As BP, the first company in the petroleum industry to accept the necessity of action on climate change, states on its web site, “It is not enough, however, to rely on the leadership of politicians. Business needs to play a responsible, active role and to show leadership in finding solutions and putting them into practice.”

Unfortunately, while some companies are voluntarily responding with increased attention to the issue, a lack of government leadership enables ExxonMobil, Unocal, Caterpillar, Southern Company (and the list goes on) in their laissez-faire attitudes. In the Carbon Disclosure Project 35 institutional investors (including Walden), representing over $4.5 trillion in assets, asked the FT500 Global Index companies to discuss their response to climate change and its associated risks.
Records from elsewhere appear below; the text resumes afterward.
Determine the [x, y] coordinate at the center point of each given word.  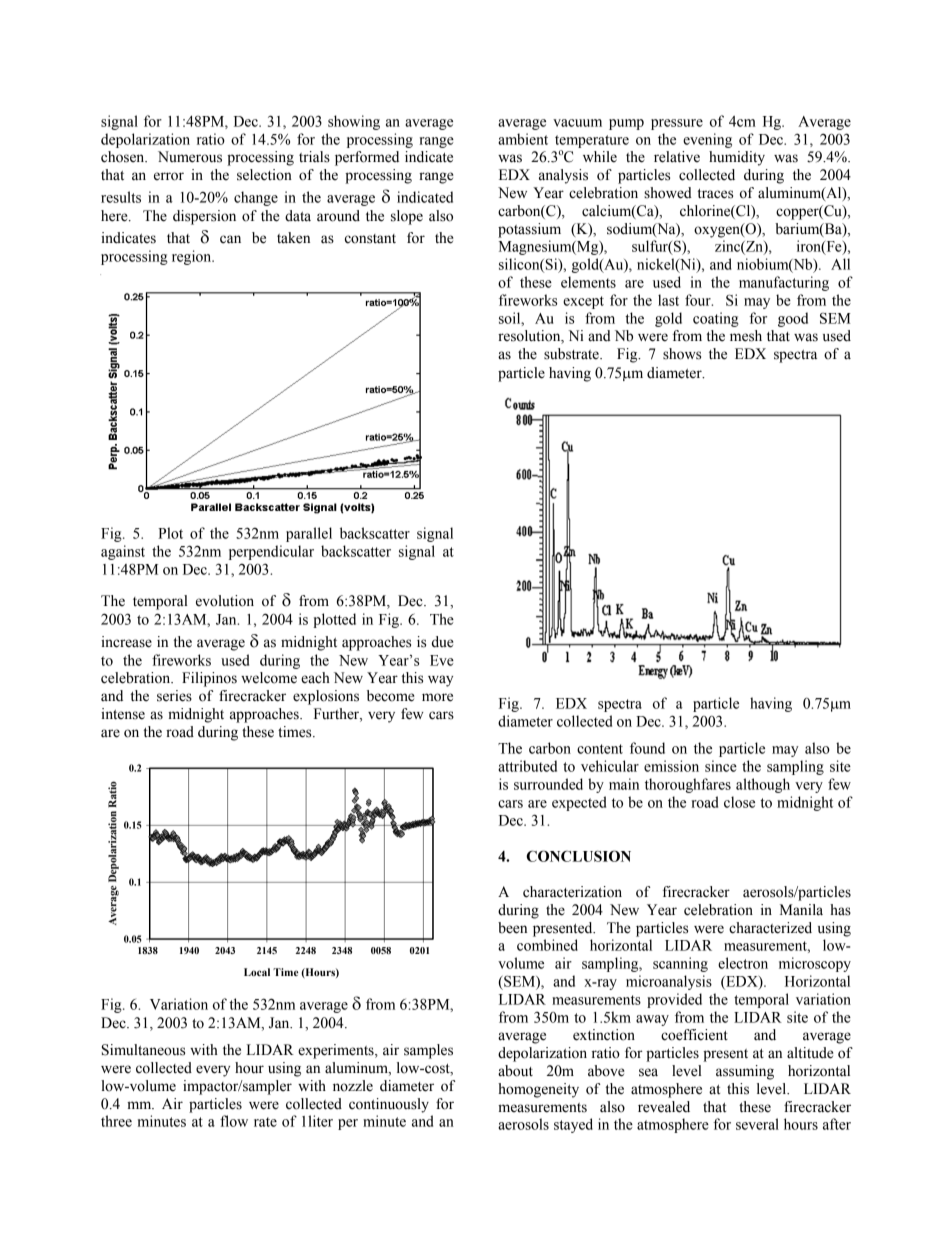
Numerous [190, 157]
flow [234, 1121]
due [442, 642]
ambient [523, 139]
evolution [225, 601]
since [721, 766]
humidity [737, 158]
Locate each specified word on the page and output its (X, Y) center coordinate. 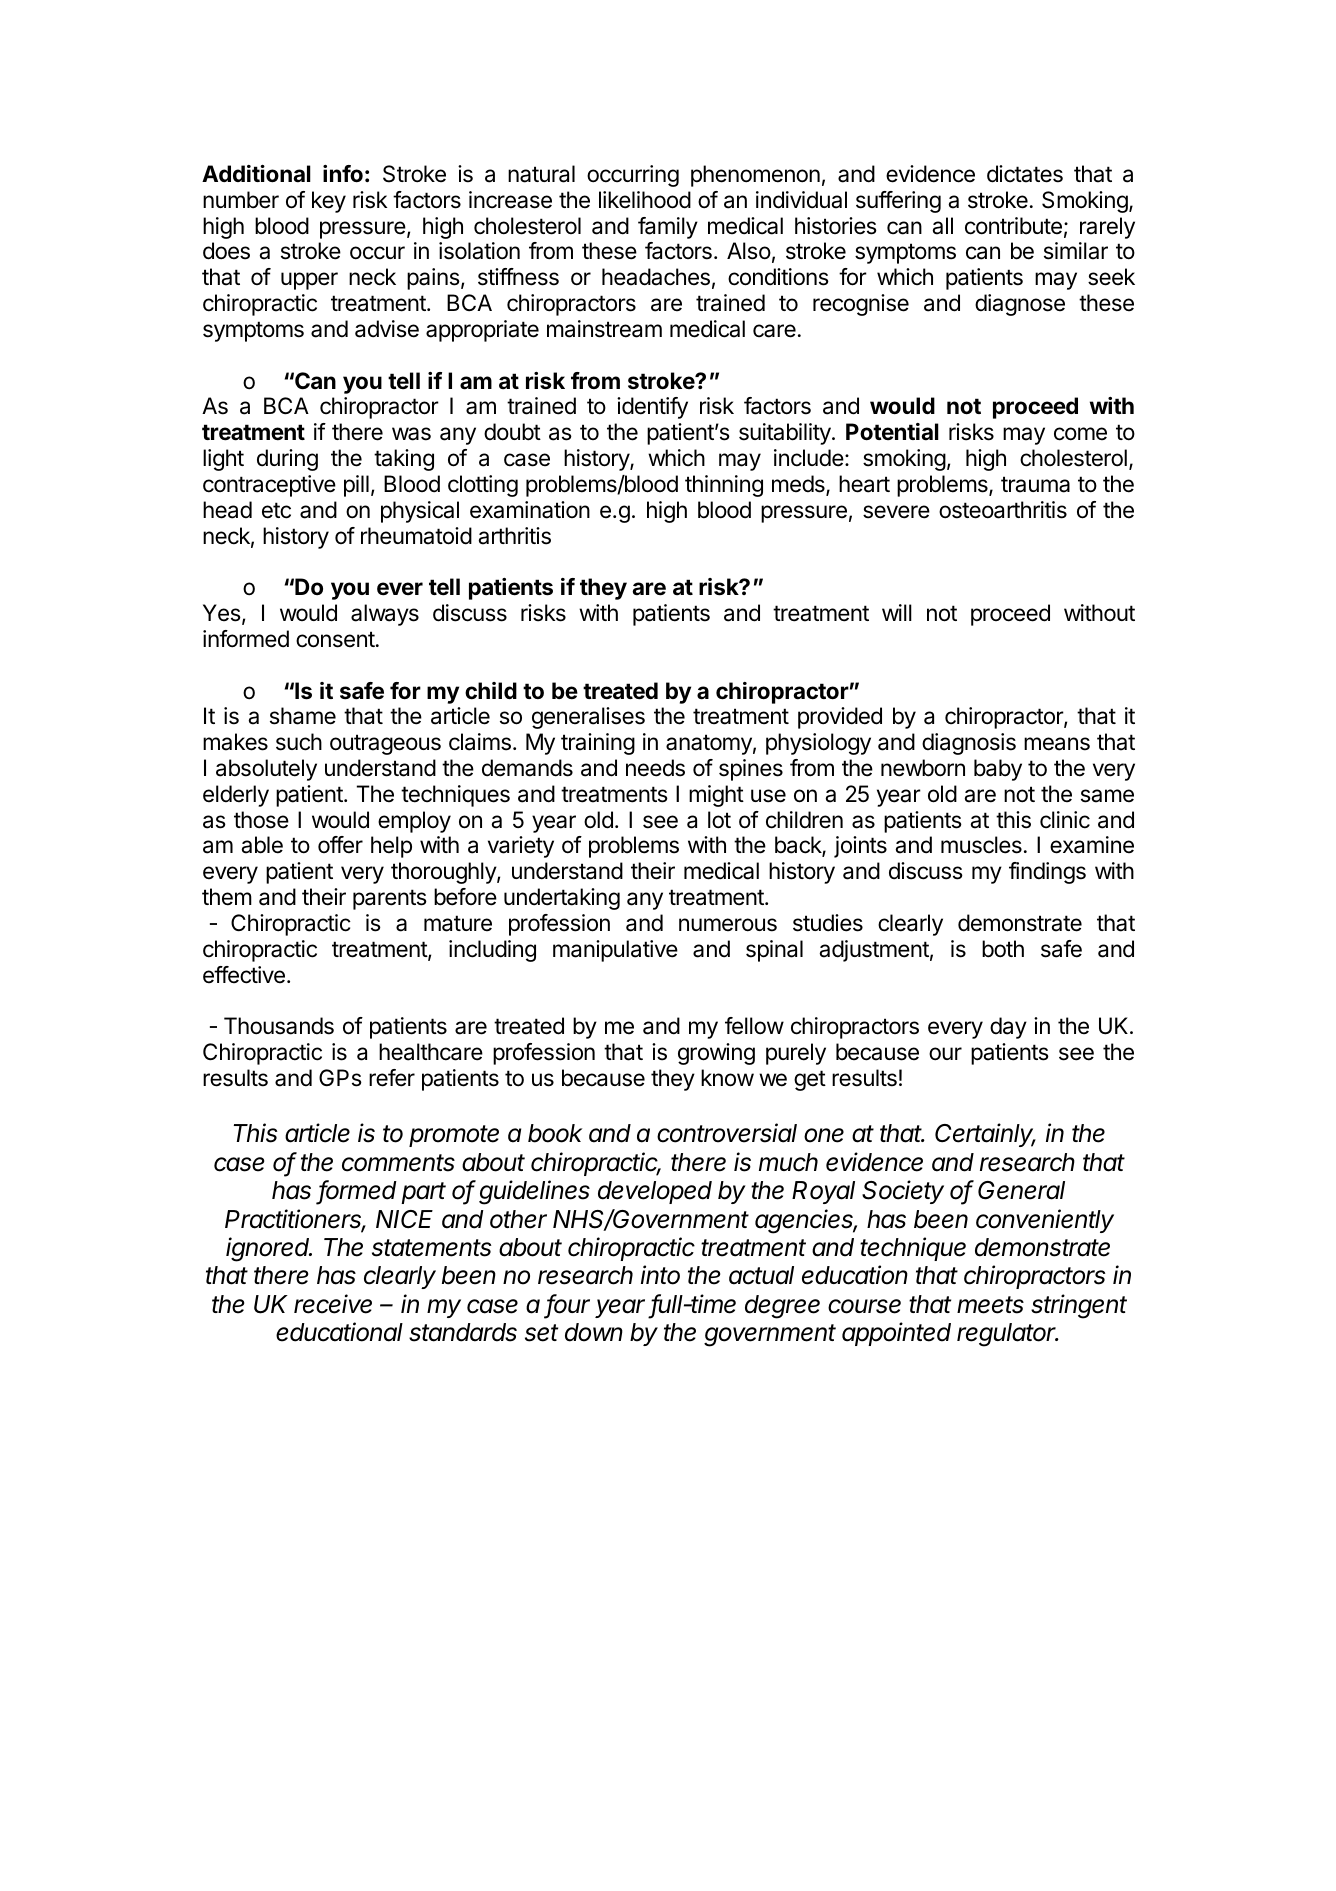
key (329, 202)
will (897, 612)
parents (390, 899)
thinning (724, 486)
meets (990, 1305)
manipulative (615, 951)
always (385, 615)
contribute (1013, 226)
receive (333, 1304)
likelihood (645, 200)
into (660, 1275)
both (1003, 949)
Over 220 companies responded to the questionnaire. Of these, 80 percent acknowledged climate change as a business risk and 35-40 percent had plans in place to decrease their exposure to these risks. The Project’s data indicates that companies without response plans are increasingly falling behind industry standards. Companies who wait for legislation are being left behind: in market opportunities, on the learning curve, and in preparation for the long-term risks of regulation and litigation.

Research is proliferating which shows companies taking steps to address the risks associated with global climate change will benefit from enhanced shareholder value. (See, for examples, CERES’s Value at Risk: Climate Change and the Future of Governance, WRI’s Changing Oil: Emerging environmental risks and shareholder value in the oil and gas industry, Claros Consulting’s, Sleeping Tiger, Hidden Liabilities.) Underscoring the risks relating to climate change, concerns are being expressed by industries not normally active on environmental issues. After witnessing the strong support that shareholders have given global warming resolutions Swiss Re, a leading reinsurance company, has issued a questionnaire to its customers asking about their preparedness to deal with potential greenhouse gas legislation.

For those companies needing additional encouragement, concerned investors filed 30 shareholder resolutions on climate change in 2003 at 27 companies. They include energy, transport and other industries. The early voting returns are unprecedented. As of May 30th, the following votes of support had been recorded: American Electric Power, 26.9%, General Electric, 22.6%, Canadian steel manufacturer IPSCO, 49%, TXU, 24.2%, ChevronTexaco, 32%, ExxonMobil, 22%. In addition, a coalition of state and city treasurers and comptrollers, representing approximately $130 billion in investments, will be convening a fall summit for investors to assess climate risks.

Despite the lack of U.S. legislative foresight on this issue, business remains under task to respond to climate change. Active shareholders are ensuring that their companies address this issue, by concentrating on the business risks associated with climate change and by showing consistently strong support for climate change related proxy resolutions. Apparently, investors just aren’t excited by the idea of vacationing at a seaside resort next to the Monte Carlo.

–M.Benton


The information provided in the above article is for historical purposes only.  Such information may no longer be current and therefore should not be relied upon.